TASK DESCRIPTION:
Give back the data from the line with "is (960, 1440)." to the line with "I want to click on y-axis-label-line2: Factor", replacing "screenshot" with "screen capture" and changing nothing else.

[Dataset entries]
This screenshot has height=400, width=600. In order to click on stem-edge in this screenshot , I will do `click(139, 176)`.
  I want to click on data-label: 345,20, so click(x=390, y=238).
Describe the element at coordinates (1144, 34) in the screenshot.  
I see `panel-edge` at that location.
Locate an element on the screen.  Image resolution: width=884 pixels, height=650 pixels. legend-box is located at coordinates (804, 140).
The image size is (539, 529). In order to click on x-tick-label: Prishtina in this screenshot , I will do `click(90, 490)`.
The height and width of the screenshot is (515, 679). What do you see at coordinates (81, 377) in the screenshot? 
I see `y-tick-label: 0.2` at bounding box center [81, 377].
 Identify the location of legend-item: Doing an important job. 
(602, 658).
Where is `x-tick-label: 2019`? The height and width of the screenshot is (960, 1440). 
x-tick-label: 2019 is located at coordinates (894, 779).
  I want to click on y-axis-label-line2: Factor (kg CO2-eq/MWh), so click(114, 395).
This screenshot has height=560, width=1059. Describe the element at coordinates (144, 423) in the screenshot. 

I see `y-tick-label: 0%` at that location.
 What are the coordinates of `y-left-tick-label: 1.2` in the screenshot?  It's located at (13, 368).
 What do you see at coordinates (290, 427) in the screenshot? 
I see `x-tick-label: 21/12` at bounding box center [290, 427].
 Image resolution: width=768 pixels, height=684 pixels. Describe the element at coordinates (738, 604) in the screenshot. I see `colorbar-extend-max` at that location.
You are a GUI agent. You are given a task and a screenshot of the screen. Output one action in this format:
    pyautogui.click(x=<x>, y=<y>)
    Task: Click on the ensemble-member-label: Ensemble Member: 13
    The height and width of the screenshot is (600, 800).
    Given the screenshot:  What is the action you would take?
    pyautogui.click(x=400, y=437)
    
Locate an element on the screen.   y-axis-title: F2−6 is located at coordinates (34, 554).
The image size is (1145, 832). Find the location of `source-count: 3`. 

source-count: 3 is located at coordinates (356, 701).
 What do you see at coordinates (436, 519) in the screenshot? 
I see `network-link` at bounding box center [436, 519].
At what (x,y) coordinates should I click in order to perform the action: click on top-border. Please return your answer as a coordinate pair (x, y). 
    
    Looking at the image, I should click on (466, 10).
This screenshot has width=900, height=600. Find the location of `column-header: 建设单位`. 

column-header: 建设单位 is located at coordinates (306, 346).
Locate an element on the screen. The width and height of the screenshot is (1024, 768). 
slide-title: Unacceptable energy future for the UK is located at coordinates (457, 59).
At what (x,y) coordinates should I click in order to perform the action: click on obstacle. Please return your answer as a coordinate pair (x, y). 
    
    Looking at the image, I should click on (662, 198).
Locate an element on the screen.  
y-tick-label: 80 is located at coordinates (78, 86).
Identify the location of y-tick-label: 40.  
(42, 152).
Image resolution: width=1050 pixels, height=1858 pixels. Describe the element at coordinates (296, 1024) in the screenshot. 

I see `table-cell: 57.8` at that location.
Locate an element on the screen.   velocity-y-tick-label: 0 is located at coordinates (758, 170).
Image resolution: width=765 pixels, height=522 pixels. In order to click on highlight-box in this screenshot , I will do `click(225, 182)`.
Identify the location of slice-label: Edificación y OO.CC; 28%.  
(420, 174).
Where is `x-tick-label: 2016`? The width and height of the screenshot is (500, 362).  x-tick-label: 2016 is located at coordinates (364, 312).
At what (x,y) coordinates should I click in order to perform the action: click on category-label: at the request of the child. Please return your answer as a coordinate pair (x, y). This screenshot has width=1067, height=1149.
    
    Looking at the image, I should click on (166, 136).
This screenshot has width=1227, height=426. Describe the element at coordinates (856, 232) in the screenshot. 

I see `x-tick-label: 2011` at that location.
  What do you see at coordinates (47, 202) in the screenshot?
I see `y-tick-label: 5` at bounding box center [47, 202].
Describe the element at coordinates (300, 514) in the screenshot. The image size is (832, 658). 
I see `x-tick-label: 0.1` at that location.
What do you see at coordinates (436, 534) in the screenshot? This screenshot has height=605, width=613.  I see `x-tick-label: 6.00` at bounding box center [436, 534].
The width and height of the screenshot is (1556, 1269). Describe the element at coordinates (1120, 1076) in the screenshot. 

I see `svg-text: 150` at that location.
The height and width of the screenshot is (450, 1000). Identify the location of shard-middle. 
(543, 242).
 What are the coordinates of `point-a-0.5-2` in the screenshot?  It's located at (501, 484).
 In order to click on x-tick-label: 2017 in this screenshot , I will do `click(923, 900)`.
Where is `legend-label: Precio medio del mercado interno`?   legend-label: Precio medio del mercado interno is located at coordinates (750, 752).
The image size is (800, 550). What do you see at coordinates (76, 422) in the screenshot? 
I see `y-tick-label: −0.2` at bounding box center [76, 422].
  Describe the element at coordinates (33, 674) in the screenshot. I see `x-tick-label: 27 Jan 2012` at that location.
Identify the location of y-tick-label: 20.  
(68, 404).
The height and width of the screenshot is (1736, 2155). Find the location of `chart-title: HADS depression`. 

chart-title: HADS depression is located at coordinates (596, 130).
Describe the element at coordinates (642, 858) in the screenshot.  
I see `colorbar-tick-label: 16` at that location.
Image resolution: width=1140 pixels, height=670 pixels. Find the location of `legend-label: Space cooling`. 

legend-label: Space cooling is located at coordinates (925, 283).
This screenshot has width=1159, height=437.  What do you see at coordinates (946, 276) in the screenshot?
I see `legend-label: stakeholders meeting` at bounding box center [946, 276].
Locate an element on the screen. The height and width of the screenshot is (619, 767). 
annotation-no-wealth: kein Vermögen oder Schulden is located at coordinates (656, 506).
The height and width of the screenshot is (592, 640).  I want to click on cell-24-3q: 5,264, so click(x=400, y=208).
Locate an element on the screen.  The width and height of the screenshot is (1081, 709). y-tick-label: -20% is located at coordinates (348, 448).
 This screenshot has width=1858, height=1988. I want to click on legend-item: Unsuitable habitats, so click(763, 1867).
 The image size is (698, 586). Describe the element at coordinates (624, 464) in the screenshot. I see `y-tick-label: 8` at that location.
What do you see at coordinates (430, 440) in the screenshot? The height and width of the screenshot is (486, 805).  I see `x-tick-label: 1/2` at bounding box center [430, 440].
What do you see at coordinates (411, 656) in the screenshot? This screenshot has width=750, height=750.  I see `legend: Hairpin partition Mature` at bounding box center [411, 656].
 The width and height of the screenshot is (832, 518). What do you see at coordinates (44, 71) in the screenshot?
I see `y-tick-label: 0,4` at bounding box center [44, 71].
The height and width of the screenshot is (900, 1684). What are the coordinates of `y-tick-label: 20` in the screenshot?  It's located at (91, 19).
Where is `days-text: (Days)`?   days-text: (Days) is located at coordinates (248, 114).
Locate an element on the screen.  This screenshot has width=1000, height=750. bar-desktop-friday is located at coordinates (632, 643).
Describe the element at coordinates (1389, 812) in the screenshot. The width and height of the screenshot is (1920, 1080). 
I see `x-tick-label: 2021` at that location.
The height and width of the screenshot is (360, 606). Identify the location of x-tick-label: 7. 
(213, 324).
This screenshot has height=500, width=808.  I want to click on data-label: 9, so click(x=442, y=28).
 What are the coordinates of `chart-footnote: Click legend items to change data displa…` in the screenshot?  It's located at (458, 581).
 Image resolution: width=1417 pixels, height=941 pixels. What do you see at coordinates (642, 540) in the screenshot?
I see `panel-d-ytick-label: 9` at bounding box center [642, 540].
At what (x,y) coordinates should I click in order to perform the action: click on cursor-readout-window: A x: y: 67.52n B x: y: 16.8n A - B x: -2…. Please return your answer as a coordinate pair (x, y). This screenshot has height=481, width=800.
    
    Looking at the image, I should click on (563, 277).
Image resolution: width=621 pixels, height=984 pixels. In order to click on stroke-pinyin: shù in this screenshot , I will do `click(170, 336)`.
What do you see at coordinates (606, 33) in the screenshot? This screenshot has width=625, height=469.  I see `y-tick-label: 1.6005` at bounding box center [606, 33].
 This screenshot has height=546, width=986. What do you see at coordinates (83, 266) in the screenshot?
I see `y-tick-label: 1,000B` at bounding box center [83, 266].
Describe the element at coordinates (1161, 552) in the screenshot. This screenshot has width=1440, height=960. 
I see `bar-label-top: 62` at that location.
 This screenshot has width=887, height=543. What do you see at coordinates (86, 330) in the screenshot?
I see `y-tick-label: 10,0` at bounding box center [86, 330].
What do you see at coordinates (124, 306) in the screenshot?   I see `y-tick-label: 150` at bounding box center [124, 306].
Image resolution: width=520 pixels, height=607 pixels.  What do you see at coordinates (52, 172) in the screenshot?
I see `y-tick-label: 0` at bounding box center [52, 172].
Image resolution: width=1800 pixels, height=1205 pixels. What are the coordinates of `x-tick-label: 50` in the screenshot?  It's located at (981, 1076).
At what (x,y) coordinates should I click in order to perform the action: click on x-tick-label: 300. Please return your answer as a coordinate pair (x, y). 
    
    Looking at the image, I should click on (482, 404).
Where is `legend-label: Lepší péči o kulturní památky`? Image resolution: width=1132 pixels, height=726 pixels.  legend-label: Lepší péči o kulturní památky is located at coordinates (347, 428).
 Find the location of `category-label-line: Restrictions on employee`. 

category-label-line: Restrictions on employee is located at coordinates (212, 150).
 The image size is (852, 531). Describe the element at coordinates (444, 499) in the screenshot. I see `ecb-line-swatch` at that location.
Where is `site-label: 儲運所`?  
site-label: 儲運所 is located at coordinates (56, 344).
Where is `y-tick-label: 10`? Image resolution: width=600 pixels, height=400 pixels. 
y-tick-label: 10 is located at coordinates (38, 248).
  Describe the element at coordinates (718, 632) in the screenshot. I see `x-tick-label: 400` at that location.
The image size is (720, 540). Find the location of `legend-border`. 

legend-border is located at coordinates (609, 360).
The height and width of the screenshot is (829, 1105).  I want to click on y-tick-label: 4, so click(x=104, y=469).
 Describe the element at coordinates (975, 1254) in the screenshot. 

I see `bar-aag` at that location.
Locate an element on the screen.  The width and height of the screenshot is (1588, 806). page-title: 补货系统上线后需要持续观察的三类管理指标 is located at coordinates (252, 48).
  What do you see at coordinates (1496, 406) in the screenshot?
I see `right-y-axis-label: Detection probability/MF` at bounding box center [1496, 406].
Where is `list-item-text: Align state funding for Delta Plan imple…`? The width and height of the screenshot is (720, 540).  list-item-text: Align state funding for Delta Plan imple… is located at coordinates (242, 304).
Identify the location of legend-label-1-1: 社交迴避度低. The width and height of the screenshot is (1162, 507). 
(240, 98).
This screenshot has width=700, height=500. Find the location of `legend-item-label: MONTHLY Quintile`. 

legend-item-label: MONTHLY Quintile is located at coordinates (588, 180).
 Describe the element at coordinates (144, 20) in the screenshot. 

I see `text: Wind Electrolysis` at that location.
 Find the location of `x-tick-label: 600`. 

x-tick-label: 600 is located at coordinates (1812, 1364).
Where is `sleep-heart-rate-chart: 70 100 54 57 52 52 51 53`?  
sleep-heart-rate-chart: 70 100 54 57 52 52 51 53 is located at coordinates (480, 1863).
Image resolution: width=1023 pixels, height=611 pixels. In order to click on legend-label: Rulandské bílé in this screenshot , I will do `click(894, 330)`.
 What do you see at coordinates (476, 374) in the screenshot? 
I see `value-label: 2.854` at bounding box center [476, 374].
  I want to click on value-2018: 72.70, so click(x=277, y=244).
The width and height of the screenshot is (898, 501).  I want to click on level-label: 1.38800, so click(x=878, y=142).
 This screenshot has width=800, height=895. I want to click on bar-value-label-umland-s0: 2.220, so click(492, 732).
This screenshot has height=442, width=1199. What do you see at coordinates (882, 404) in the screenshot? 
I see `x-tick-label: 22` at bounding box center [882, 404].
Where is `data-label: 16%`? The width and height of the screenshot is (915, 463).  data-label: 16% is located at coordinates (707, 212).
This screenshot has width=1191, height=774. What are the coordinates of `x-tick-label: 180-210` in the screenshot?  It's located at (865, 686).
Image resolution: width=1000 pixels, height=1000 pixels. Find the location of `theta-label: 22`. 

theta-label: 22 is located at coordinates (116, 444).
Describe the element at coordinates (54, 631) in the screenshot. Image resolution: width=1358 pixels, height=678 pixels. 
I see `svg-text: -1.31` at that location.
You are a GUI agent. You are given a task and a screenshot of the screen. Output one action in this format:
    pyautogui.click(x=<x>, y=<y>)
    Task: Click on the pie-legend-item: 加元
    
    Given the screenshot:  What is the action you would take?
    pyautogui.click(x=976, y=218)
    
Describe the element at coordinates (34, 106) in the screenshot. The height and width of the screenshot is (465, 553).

ANSWER BOX:
Where is `x-tick-label: 2019`? The height and width of the screen capture is (960, 1440). 
x-tick-label: 2019 is located at coordinates (894, 779).
  I want to click on y-axis-label-line2: Factor (kg CO2-eq/MWh), so click(114, 395).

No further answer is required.